## Task goal
Filter the entries below down to the lines that hold "Portátil".

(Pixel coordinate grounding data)
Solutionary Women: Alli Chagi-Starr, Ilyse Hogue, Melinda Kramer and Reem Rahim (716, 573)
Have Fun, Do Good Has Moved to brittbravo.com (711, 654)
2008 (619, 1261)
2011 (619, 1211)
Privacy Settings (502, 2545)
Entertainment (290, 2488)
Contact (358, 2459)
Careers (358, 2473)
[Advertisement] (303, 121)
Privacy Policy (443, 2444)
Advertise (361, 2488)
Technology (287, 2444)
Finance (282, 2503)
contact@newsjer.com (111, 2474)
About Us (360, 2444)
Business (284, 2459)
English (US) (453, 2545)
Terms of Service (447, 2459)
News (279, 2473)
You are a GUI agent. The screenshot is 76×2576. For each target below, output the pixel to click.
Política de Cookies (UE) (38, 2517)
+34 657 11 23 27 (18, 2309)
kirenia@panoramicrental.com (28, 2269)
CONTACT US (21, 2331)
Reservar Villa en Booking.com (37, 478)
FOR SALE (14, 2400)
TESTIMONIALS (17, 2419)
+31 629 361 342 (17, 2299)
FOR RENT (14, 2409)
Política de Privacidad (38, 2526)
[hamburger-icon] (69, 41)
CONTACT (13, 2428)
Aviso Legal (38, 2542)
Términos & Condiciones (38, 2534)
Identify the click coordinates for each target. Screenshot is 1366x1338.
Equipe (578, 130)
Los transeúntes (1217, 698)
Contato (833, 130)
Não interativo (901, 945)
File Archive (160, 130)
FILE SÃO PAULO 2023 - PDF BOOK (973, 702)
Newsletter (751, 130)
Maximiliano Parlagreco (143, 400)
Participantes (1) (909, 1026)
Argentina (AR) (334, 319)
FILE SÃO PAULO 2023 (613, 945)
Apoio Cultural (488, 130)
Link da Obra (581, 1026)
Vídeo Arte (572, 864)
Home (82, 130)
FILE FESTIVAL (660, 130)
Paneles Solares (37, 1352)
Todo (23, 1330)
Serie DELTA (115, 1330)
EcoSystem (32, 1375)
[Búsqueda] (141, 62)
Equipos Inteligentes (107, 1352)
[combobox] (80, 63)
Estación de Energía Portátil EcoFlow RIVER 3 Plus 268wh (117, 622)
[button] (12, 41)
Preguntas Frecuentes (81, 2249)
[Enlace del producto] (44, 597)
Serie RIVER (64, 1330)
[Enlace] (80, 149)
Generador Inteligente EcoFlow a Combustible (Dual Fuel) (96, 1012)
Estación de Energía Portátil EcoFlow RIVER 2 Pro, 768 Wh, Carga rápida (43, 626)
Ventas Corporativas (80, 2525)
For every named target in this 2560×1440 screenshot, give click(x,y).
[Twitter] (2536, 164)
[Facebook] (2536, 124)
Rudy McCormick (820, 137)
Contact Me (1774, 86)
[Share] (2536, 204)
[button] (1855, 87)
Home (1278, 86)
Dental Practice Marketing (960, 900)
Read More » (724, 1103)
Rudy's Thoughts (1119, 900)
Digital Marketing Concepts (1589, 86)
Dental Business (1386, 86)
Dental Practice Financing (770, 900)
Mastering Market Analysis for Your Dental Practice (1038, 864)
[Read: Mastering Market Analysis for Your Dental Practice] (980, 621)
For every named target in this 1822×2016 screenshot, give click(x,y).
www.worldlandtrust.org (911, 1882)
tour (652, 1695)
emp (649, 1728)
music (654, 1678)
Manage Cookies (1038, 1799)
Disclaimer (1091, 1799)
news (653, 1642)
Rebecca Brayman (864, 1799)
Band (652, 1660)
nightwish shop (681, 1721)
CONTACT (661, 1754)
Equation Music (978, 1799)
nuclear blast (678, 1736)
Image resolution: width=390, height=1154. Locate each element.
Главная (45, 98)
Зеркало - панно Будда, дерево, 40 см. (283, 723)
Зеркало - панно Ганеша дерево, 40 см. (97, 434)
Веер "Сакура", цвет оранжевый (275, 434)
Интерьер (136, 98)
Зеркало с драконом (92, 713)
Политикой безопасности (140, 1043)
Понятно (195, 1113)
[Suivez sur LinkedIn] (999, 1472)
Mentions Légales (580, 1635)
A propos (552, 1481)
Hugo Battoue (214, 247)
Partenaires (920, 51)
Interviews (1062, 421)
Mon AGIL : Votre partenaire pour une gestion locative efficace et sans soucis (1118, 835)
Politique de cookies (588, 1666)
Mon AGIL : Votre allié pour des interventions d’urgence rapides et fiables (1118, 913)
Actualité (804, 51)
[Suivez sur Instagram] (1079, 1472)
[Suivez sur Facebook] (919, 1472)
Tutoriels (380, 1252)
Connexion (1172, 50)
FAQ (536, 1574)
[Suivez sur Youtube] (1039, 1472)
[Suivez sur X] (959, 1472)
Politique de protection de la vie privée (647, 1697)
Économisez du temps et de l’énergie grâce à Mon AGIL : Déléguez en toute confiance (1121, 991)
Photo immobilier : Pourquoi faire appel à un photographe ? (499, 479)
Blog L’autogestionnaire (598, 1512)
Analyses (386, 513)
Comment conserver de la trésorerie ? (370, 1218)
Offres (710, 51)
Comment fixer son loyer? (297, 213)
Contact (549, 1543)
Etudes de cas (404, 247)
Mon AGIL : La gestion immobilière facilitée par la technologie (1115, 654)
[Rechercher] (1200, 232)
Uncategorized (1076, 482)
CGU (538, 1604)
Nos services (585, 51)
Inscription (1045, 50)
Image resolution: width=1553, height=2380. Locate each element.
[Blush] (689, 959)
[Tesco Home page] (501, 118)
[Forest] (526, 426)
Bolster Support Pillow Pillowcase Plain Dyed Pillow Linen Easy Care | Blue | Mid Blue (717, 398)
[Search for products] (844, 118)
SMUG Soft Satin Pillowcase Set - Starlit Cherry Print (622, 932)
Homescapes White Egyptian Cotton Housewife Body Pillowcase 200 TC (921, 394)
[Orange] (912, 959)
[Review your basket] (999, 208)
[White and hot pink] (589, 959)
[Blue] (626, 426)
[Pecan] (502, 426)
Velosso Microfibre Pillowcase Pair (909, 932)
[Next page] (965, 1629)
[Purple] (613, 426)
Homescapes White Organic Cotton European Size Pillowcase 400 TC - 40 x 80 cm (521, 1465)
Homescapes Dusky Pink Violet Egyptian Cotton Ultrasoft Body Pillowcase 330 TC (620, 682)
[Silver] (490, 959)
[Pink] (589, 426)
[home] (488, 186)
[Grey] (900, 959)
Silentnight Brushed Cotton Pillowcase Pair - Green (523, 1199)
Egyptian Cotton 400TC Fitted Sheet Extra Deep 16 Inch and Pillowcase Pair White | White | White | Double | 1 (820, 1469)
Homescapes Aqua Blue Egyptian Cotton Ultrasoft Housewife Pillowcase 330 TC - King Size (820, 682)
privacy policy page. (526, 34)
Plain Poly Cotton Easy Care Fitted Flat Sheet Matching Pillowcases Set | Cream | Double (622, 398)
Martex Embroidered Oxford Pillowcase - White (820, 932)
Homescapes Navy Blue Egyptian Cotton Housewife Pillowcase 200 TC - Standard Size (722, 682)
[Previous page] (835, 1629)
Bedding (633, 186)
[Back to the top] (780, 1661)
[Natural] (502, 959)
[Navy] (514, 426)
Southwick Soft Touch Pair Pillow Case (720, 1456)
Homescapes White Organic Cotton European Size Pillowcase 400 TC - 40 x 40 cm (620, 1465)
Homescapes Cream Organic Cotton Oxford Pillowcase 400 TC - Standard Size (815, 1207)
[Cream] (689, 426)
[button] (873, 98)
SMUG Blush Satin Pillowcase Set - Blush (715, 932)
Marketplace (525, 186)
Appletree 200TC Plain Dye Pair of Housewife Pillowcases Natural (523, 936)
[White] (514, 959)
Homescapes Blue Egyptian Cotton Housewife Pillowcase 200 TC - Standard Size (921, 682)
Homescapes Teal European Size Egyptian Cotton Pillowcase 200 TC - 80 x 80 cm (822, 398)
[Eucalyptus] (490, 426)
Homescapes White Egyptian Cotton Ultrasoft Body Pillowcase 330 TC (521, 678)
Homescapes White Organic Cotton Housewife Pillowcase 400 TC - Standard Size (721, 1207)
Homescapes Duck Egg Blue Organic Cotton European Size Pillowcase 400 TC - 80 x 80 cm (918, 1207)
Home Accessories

## Finished exercise
Estación de Energía Portátil EcoFlow RIVER 3 Plus 268wh (117, 622)
Estación de Energía Portátil EcoFlow RIVER 2 Pro, 768 Wh, Carga rápida (43, 626)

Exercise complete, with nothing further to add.